## Task to carry out
Please output the listing that follows exactly, but keep all images out.

## Records shown
..............................
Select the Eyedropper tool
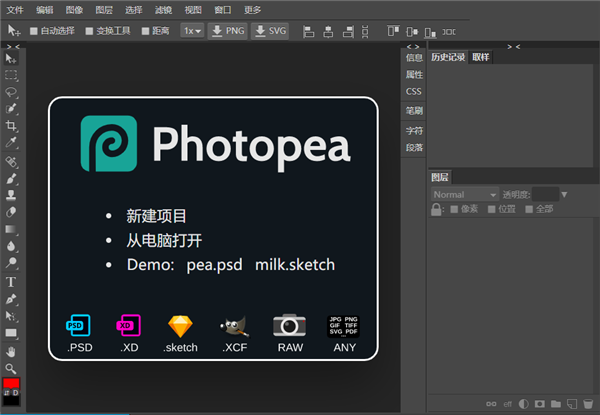tap(11, 142)
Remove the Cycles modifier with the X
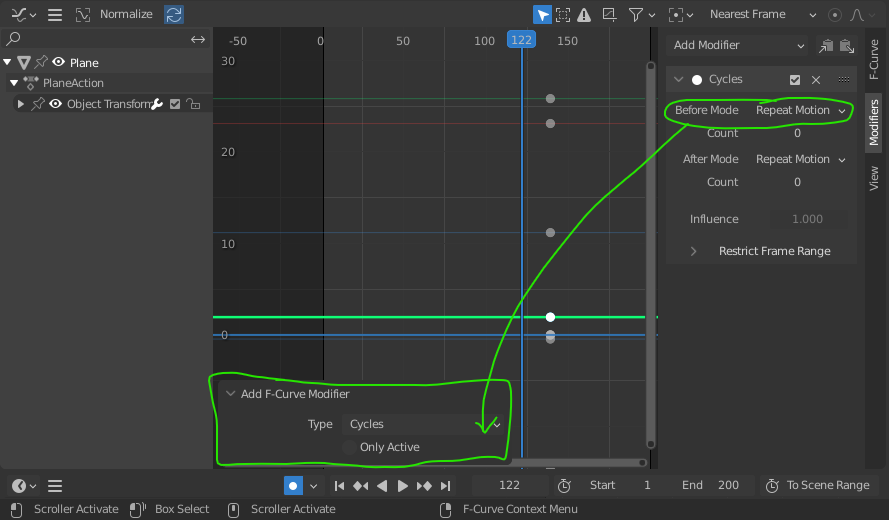Image resolution: width=889 pixels, height=520 pixels. (x=816, y=80)
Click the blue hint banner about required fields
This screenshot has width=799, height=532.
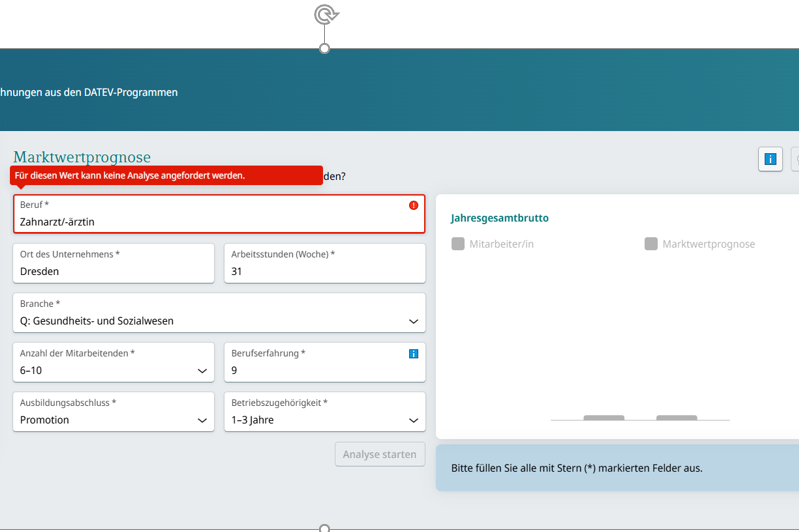pyautogui.click(x=617, y=468)
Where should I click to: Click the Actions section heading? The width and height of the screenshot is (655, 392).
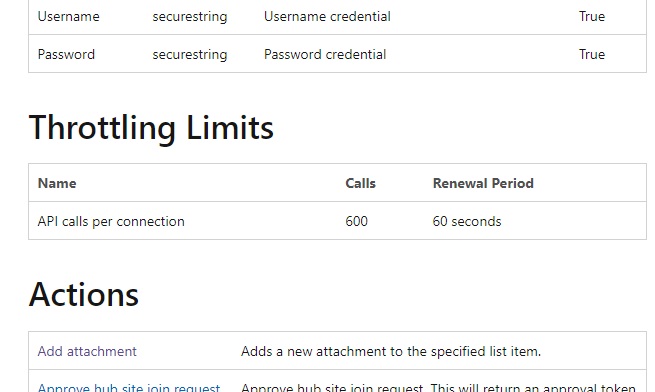pyautogui.click(x=84, y=295)
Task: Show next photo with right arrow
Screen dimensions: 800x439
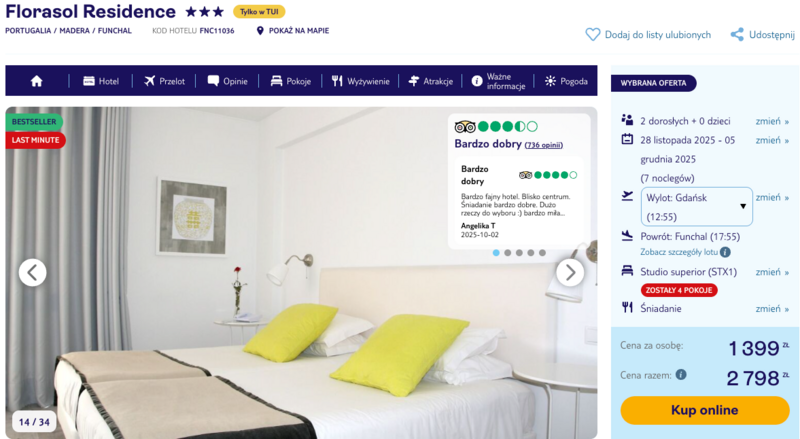Action: 570,273
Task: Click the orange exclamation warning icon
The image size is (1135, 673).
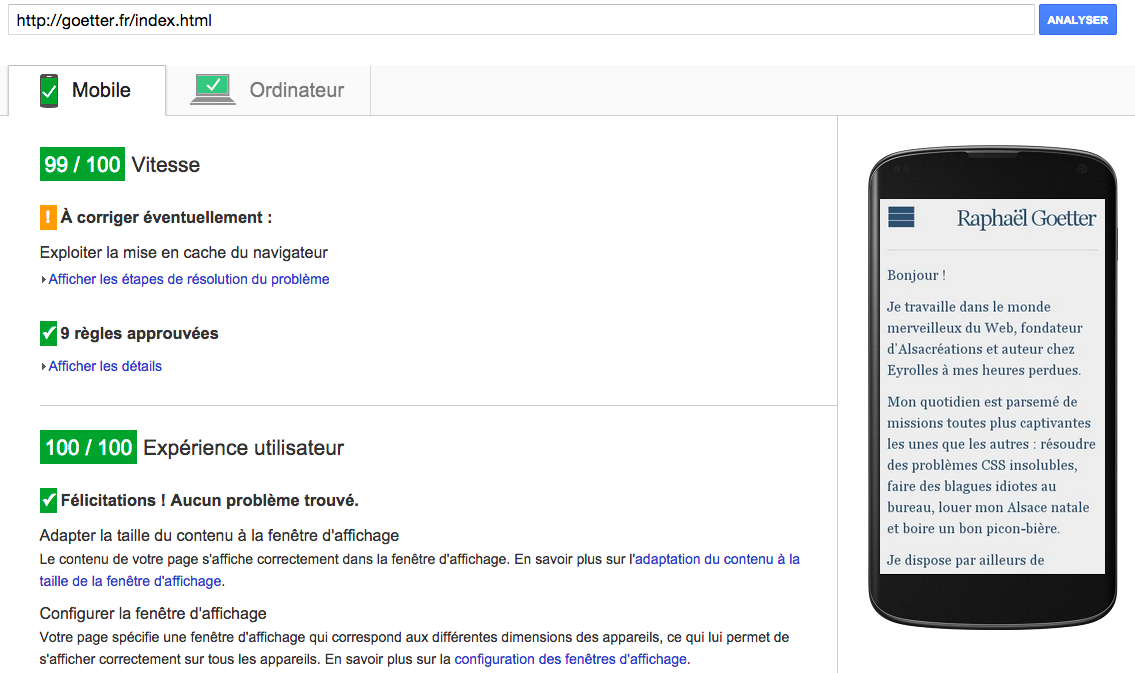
..............................
## Solution to this problem
Select the Eyedropper tool
tap(11, 142)
Remove the Cycles modifier with the X
Image resolution: width=889 pixels, height=520 pixels. (x=816, y=80)
Click the blue hint banner about required fields
This screenshot has width=799, height=532.
pyautogui.click(x=617, y=468)
Where should I click to: Click the Actions section heading? The width and height of the screenshot is (655, 392).
pyautogui.click(x=84, y=295)
Task: Show next photo with right arrow
Screen dimensions: 800x439
Action: 570,273
Task: Click the orange exclamation warning icon
The image size is (1135, 673).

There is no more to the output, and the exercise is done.